A urgência da alternativa política
O momento é o da assumpção de uma política de recuperação da soberania política e económica, colocando o sistema financeiro como instrumento dessa política. É inaceitável que o esforço colectivo e o prejuízo que o País e os trabalhadores realizam e sofrem seja para benefício privado de um conjunto reduzido de indivíduos.
Face ao conjunto de factos e testemunhos que esta Comissão foi capaz de reunir, nenhum relatório pode omitir os reais responsáveis pela situação a que chegou o BES e o GES. Os verdadeiros responsáveis são aqueles que ao longo de muitos anos foram os seus principais accionistas e os seus gestores. Mas igualmente responsáveis são aqueles que, ao longo de décadas, protegeram e elevaram o Grupo a colosso económico e financeiro, bem como os que ao longo de décadas sustentaram as opções políticas de direita que alimentaram a ilusão de que a banca privada pode ser disciplinada, apesar de serem visíveis os comportamentos lesivos do interesse colectivo no interior de várias instituições bancárias. O simples reconhecimento de que há várias formas de escapar ao controlo de supervisão deve responsabilizar aqueles que, nos sucessivos governos, foram tentando convencer os portugueses de que a Banca – apesar de não terem os elementos que fundamentem essa posição, antes pelo contrário, saberem que os não tinham – pode ser fiável e ao mesmo tempo constituir propriedade privada, gerida ao sabor dos interesses privados dos accionistas e dos grupos que esses accionistas influenciam. Desse grupos, atentas as relações múltiplas com o poder político, não se excluem partidos políticos com responsabilidades governativas, nem governos propriamente ditos, dirigidos por PS e PSD, com ou sem o CDS.
Da mesma forma, o contexto da União Europeia, particularmente o que resulta do desenvolvimento do processo de liberalização financeira, inscrito na Agenda de Lisboa e intimamente associado à moeda única, enquadram um sistema financeiro que funciona em paralelo com um sistema de «banca-sombra», como no caso BES/GES se verificou. A ausência de tutela e fiscalização está intrinsecamente ligada aos graus de liberdade com que a banca actua, sem limitações, muitas vezes sem qualquer espécie de escrutínio e com múltiplas formas de lhe não estar sujeita.
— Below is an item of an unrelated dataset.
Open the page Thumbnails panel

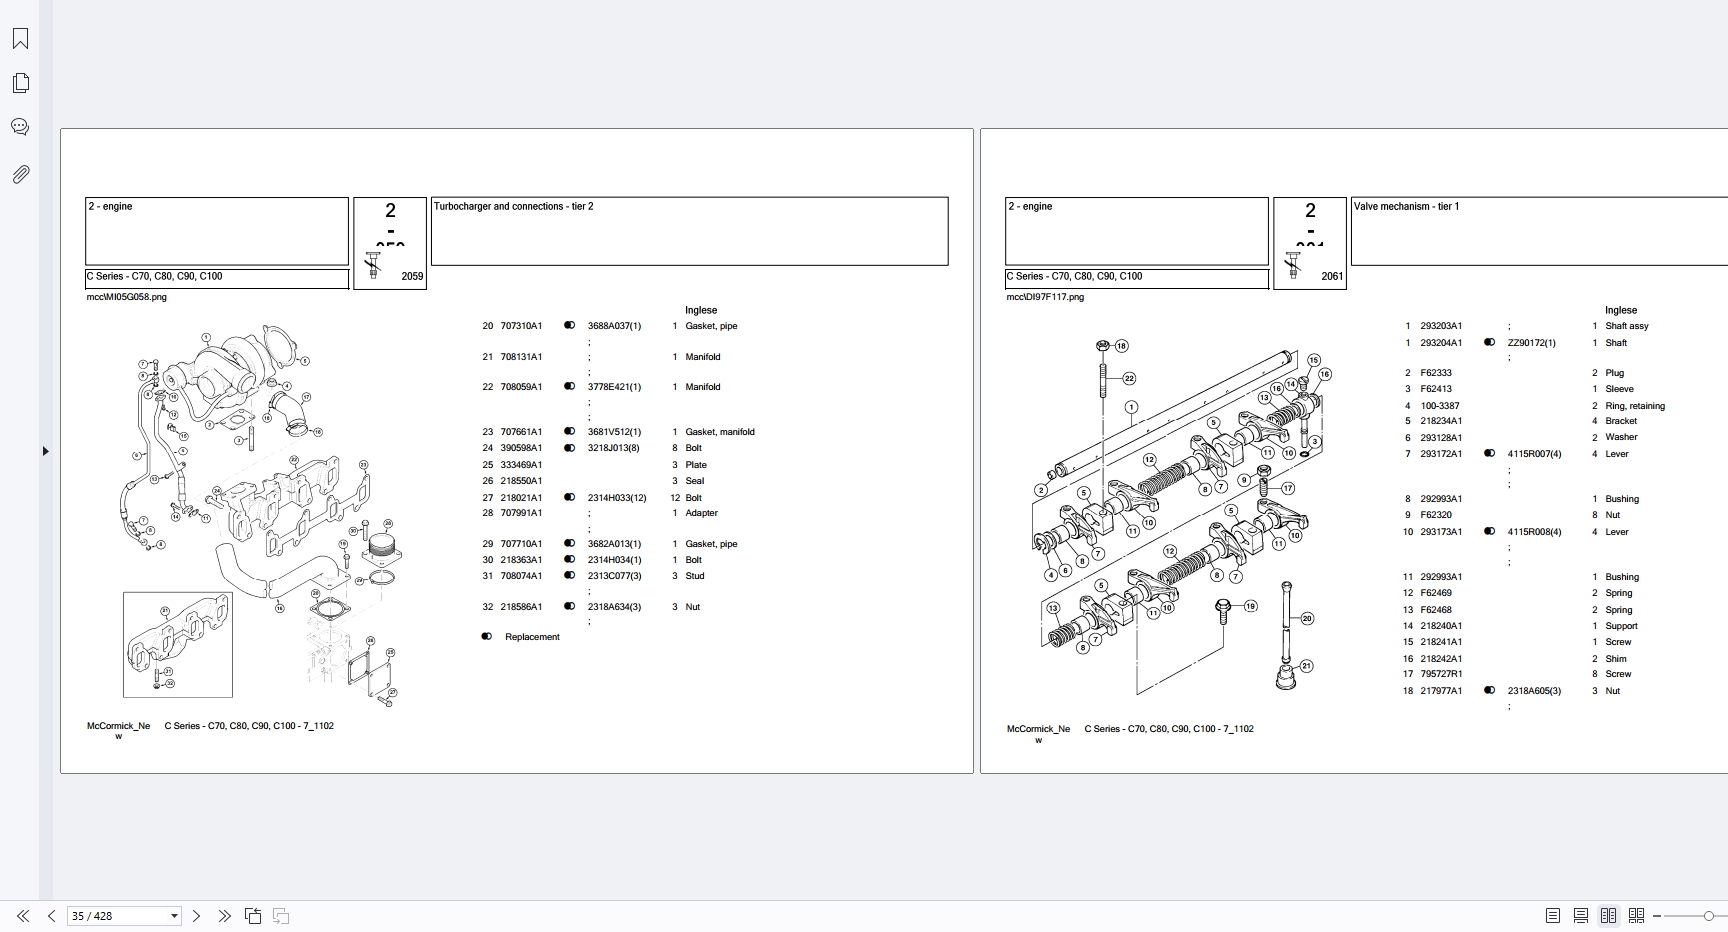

O relatório descreve bem esses expedientes e procedimentos mas falha na responsabilização política da União Europeia e dos governos da República que com essa política alinham sem defender a soberania nacional nos seus diversos planos.
Mais do que melhorar o desempenho dos agentes de supervisão, é preciso acabar com a farsa da supervisão cativa do próprio sistema financeiro. Mais do que agravar as penas para a prevaricação ou para a má-gestão, importa acabar com a possibilidade de esses comportamentos se verificarem. Mais do que acrescentar camadas de verniz a um sistema financeiro podre, para melhor encobrir as suas práticas de acumulação, ou para criar a ilusão de que são legítimas, importa afirmar com audácia que nenhuma extorsão é legítima, que nenhuma especulação sobre o trabalho e o interesse nacional é legítima, e que é nesse sentido que deve ser construída a legislação e a prática política.
A construção de uma alternativa política patriótica e de esquerda convoca os portugueses para a concretização de objectivos imediatos: a renegociação da dívida, o controlo público das alavancas fundamentais da economia, a dinamização do aparelho produtivo, a valorização dos salários e pensões, a dignificação dos serviços públicos e a afirmação da soberania. Esses objectivos têm uma relação de interdependência entre si.
A necessidade do controlo público dos sectores estratégicos da economia, nomeadamente o financeiro, vai, pois, além de uma conclusão da Comissão de Inquérito, ainda que seja valiosíssima essa conclusão, sendo uma condição fundamental para a própria concretização da alternativa política que os portugueses anseiam. Só com o cumprimento desses objectivos será possível projectar os valores de Abril no futuro de Portugal e só com os valores de Abril Portugal terá futuro.